WHAT THE TASK ASKS: Copy out each line of the data below in which "This" appears.

EXERCISE DATA below:

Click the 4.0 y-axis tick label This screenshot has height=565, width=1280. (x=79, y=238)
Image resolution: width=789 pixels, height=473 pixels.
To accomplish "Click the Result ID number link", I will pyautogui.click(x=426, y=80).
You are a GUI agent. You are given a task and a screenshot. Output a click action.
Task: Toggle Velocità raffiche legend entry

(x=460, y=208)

End of EXERCISE DATA.
EXERCISE DATA below:

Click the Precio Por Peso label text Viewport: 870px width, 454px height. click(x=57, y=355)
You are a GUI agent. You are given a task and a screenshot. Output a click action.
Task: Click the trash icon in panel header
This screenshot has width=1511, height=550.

End of EXERCISE DATA.
EXERCISE DATA below:

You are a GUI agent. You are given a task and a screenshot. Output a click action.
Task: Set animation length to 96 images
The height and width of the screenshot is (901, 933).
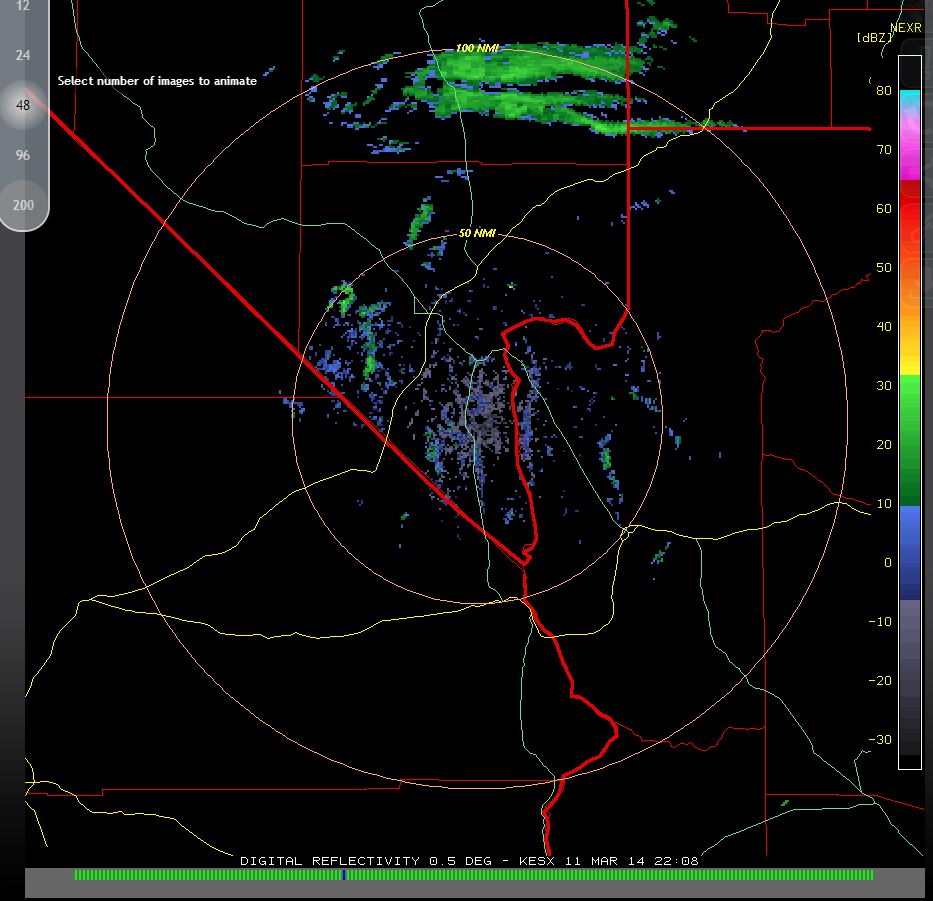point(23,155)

End of EXERCISE DATA.

SOLUTION TO THE EXERCISE:
Click the 4.0 y-axis tick label This screenshot has height=565, width=1280. (x=79, y=238)
This screenshot has width=1511, height=550.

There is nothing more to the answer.